Was bedeutet Pension Asset Pooling? Multinationale Konzerne wollen das Pensionsvermögen der weltweit für sie tätigen Arbeitnehmerinnen und Arbeitnehmer bündeln und gemeinsam verwalten. Alle gesammelten Beiträge für die Betriebsrente sollen also zentral angelegt, zentral verwaltet und zentral gesteuert werden. Mit dieser Bündelung wird zwar einerseits ein höheres Anlagevermögen erzielt, das zu höheren Zinssätzen angelegt sowie zu niedrigeren Kosten gemanagt werden kann; andererseits besteht die Gefahr, dass mit einer zentralen Anlagepolitik die Vermögensanlagerisiken stärker konzentriert werden. So werden Risiken aus Wechselkursschwankungen oder Anlageausfällen zulasten der Beschäftigten erhöht. Uns erscheint eine dezentrale Anlagepolitik weniger riskant, weil damit im Hinblick auf das gesamte weltweite Pensionsvermögen eine breitere und bessere Streuung der anzulegenden Mittel erreicht werden kann.
(Beifall bei der LINKEN)
Bisher scheitert das weltweite Pension Asset Pooling in Deutschland an den bestehenden steuerrechtlichen Vorschriften. Zwar sehen wir auch, dass andere steuerrechtliche Regelungen Vorteile aufweisen könnten. Doch für wen? Sicher profitiert der Fiskus, wenn sich die multinationalen Konzerne mit dem gebündelten Vermögen dem Steuerregime im Lande unterwerfen. Aber auch die Finanzindustrie – das ist unübersehbar – reibt sich schon die Hände. Nach einer Untersuchung der Personalberatung Towers Watson betrugen allein die von den DAX- 30-Unternehmen angesammelten Pensionsvermögenswerte zum Jahresende 2012 circa 193 Milliarden Euro. Das Volumen aller für ein Pooling in Betracht kommenden Pensionsvermögenswerte ist noch erheblich größer, wenn man die übrigen deutschen Unternehmen sowie ausländische Unternehmen einbezieht.

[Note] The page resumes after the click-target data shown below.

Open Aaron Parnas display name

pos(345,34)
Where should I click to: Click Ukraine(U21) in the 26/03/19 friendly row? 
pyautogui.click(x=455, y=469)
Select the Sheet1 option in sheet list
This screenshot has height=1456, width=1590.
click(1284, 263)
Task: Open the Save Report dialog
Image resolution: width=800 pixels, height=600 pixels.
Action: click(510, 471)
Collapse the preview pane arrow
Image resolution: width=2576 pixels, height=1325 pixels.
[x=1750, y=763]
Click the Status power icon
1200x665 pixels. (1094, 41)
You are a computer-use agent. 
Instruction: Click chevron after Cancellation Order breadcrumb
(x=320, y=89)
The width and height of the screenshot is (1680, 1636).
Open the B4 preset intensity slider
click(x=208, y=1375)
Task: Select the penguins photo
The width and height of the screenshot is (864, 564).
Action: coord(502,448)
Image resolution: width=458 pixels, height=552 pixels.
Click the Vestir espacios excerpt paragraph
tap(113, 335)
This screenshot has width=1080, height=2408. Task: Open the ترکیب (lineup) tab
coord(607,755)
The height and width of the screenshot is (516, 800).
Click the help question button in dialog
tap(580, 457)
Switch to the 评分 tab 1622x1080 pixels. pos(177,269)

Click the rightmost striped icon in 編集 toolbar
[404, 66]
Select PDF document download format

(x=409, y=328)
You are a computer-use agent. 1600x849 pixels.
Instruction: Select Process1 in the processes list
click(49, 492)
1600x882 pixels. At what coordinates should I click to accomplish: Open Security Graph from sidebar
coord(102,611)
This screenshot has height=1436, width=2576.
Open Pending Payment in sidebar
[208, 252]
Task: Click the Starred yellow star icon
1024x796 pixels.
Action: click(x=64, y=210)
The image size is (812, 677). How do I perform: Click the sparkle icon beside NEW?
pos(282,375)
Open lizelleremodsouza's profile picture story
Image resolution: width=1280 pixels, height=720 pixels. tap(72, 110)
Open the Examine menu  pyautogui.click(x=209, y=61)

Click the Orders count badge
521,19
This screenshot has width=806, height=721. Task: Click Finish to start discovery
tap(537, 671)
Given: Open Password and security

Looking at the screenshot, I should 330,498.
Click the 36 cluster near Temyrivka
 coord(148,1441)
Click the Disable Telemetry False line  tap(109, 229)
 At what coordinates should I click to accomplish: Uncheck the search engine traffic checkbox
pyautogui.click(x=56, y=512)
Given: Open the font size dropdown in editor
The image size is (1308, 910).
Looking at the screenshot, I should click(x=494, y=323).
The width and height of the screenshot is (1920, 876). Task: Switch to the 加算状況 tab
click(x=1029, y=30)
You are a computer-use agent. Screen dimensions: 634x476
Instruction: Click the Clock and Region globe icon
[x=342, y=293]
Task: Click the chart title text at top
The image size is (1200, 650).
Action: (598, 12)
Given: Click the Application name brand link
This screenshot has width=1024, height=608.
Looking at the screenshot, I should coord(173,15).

Die Linke sagt: Wenn es um die Pensionskassen der Arbeitnehmerinnen und Arbeitnehmer geht, dann können die Geschäftsinteressen der Finanzindustrie nicht die entscheidende Leitlinie sein.
(Beifall bei der LINKEN)
Daher können wir diesem Teil des Gesetzes nicht zustimmen.
Wenn wir uns heute enthalten, dann deswegen, weil das Gesetz weitere Inhalte enthält, mit denen tatsächlich Steuerschlupflöcher geschlossen werden. Das betrifft zum Beispiel die Vermeidung von Steuerausfällen in einer möglichen Höhe von 15 Milliarden Euro, indem man auf die neue Rechtsprechung des Bundesfinanzhofs zur unterschiedlichen Gewinnermittlung nach Handels- und Steuerrecht beim Verkauf von Betrieben reagiert. Hier soll und muss dringend das Schlupfloch möglicher Steuergestaltungsmodelle geschlossen werden.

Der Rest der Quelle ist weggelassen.